Budget 2025 du Sud-Kivu : Des primes exorbitantes suscitent des controverses
Le budget 2025 de la province du Sud-Kivu, défendu par le gouverneur Jean-Jacques Purusi et adopté par l’Assemblée provinciale le 28 décembre 2024, continue de susciter des critiques vives. Des disparités flagrantes dans l’attribution des primes et des indemnités au sein du personnel provincial, mises en lumière par plusieurs députés provinciaux, ont particulièrement marqué le débat.
Lors de son intervention, la députée triplement élue, Kinja Mwendanga Béatrice, a dénoncé des primes disproportionnées parmi les agents ayant des grades et fonctions similaires, tous pris en charge par la province.
À la page 512 du tome 2 du budget, le directeur provincial du Service public de l’Eau reçoit une prime de 2 653 240 francs congolais, tandis qu’à la page 201 du tome 1, son collègue du Trésor-Dordonnancement touche une prime de 4 560 850 francs congolais, bien qu’ils occupent le même poste.
Le coordonnateur du programme Une Santé bénéficie d’une prime de 2 653 240 francs congolais (page 606, tome 2), contre 4 453 000 francs congolais pour son homologue du PDDRCS, tel qu’indiqué à la page 100 du tome 1. Or, ce dernier est déjà pris en charge par la présidence de la République.

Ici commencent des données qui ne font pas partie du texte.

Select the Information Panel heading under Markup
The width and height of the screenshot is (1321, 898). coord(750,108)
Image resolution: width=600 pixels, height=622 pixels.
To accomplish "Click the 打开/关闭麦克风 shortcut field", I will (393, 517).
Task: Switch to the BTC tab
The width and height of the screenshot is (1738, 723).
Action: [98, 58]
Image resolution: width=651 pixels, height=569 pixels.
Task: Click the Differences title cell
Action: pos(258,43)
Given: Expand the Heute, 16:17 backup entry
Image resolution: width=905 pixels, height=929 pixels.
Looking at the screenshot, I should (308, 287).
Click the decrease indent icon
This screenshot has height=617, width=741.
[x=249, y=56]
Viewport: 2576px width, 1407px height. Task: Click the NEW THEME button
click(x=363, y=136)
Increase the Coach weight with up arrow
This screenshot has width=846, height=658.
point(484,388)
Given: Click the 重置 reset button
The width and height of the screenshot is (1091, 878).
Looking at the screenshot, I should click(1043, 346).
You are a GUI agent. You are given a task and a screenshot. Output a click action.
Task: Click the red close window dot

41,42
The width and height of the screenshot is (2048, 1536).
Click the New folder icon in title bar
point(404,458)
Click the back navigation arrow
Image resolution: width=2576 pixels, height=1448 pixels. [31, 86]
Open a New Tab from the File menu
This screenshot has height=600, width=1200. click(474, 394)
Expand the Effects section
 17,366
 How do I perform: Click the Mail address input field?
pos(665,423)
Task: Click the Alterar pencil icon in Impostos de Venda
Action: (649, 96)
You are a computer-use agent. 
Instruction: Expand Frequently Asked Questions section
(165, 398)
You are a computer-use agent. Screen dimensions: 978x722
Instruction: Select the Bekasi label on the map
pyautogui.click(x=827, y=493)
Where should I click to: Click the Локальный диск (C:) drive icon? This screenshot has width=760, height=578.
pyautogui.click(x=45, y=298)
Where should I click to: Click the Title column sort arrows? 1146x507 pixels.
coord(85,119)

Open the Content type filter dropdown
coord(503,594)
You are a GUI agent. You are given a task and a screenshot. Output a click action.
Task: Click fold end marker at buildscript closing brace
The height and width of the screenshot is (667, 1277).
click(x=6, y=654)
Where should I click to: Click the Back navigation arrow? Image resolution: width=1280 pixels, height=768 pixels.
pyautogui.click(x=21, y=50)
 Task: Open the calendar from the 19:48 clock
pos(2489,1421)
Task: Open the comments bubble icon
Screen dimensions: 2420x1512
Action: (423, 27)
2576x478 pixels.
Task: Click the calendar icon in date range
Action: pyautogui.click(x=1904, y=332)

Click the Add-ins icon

Kinja Mwendanga a également relevé une égalité salariale surprenante entre un chef de division de l’Intérieur et un huissier du gouverneur de province, tous deux percevant 762 610 francs congolais, tandis qu’un autre huissier du gouverneur n’a que 608 750 francs congolais.
Un conseiller du gouverneur recevant 4 616 250 francs congolais, contre plus de 8 000 000 francs congolais pour le coordonnateur du bureau d’étude (page 37, tome 1).
Absence de prise en charge des cadres de base, soulignée comme une grave omission budgétaire par plusieurs autres députés.
Le député Jackson Kalimba, élu à Bukavu, a déploré que les 2 565 944 $ alloués aux primes et indemnités des membres du cabinet soient 30 fois supérieurs au montant consacré à la réhabilitation des routes, ponts et aéroports, comme mentionné dans les dépenses de la page 35 du tome 1.
Son collègue Nanvano, élu de Walungu, a quant à lui qualifié le budget de « budget antisocial, élaboré pour le personnel administratif plutôt que pour la population ». Selon lui, les formations, ateliers et frais divers, cités à la page 369 du tome 2, dominent les dépenses, rendant ce budget irréaliste.
Face aux critiques, le gouverneur Jean-Jacques Purusi a défendu un budget qu’il qualifie d’équilibré en recettes et dépenses à hauteur de 783 milliards 72 millions 172 mille francs congolais, soit une augmentation de 30,32 % par rapport au budget rectificatif de 2024. Le président de l’Assemblée provinciale, Feston Kabeza, a quant à lui affirmé que « les besoins des territoires ont été pris en compte », témoignant d’une collaboration fructueuse entre les institutions après la rectification du budget.
Cependant, la population attend des actes concrets, notamment en matière d’infrastructures et de services publics essentiels, afin que ce budget ne reste pas une simple promesse sur papier.